Total commercial stocks of petroleum rose 0.6 million barrels during the week ended Oct. 29, 2021.
Commercial crude oil supplies in the United States increased by 3.3 million barrels from the previous report week to 434.1 million barrels.
Crude oil inventory changes by PAD District:
PADD 1: Plus 0.2 million barrels to 8.4 million barrels
PADD 2: Plus 1.0 million barrels to 106.5 million barrels
PADD 3: Plus 1.9 million barrels to 249.3 million barrels
PADD 4: Plus 0.4 million barrels to 23.6 million barrels
PADD 5: Down 0.4 million barrels to 46.2 million barrels
Cushing, Oklahoma, inventories were down 0.9 million barrels from the previous report week to 26.4 million barrels.
Domestic crude oil production increased 200,000 barrels daily from the previous report week at 11.5 million barrels daily.
Crude oil imports averaged 6.127 million barrels per day, a decrease of 83,000 barrels daily. Exports rose 138,000 barrels daily to 2.925 million barrels per day.
Refineries used 86.3% of capacity; 1.2 percentage points higher than the previous report week.
Crude oil inputs to refineries fell 25,000 barrels daily; there were 15.023 million barrels per day of crude oil run to facilities. Gross inputs, which include blending stocks, rose 213,000 barrels daily to 15.646 million barrels daily.
Total petroleum product inventories dropped 2.7 million barrels from the previous report week.
Gasoline stocks decreased by 1.5 million barrels from the previous report week; total stocks are 214.3 million barrels.

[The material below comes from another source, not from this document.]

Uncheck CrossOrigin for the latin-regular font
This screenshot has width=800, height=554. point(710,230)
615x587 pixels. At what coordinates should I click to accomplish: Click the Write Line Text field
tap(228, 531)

Demand for gasoline rose 181,000 barrels per day to 9.503 million barrels per day.
Total product demand added 0.166 million barrels daily to 19.997 million barrels per day.
Distillate fuel oil stocks added 2.2 million barrels from the previous report week; distillate stocks are at 127.1 million barrels. EIA reported national distillate demand at 3.686 million barrels per day during the report week, a decrease of 183,000 barrels daily.
Propane stocks increased 0.4 million barrels from the previous report week; propane stocks are at 76.1 million barrels. The report estimated current demand at 1.282 million barrels per day, an increase of 302,000 barrels daily from the previous report week.
The natural gas injection season has ended. Underground storage of 3.6 Tcf is enough to ease concerns over availability this winter, especially with cold weather expectations easing. Futures contract prices flattened for the balance of winter.
According to the EIA:
Net [natural gas] injections into storage totaled 63 Bcf for the week ending October 29, compared with the five-year (2016–2020) average net injections of 38 Bcf and last year’s net withdrawals of 27 Bcf during the same week. Working natural gas stocks totaled 3,611 Bcf, which is 101 Bcf lower than the five-year average and 313 Bcf lower than last year at this time.